* _DIRECTIONS_: Repeat the entries word for word, starting at the line containing "This screenshot has" and ending at the line containing "(x=226, y=20)".

-------- DATA SHOWN

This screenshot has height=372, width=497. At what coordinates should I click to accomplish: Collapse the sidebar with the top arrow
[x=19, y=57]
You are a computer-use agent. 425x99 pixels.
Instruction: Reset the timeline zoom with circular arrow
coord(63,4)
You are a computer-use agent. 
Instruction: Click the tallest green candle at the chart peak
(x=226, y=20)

----------------
-------- DATA SHOWN

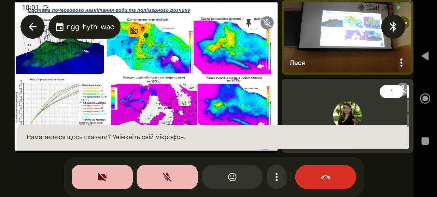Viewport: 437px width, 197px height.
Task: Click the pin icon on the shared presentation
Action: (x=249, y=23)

----------------

* _EXERCISE RESPONSE_:
This screenshot has height=372, width=497. At what coordinates should I click to accomplish: Collapse the sidebar with the top arrow
[x=19, y=57]
You are a computer-use agent. 425x99 pixels.
Instruction: Reset the timeline zoom with circular arrow
coord(63,4)
You are a computer-use agent. 
Instruction: Click the tallest green candle at the chart peak
(x=226, y=20)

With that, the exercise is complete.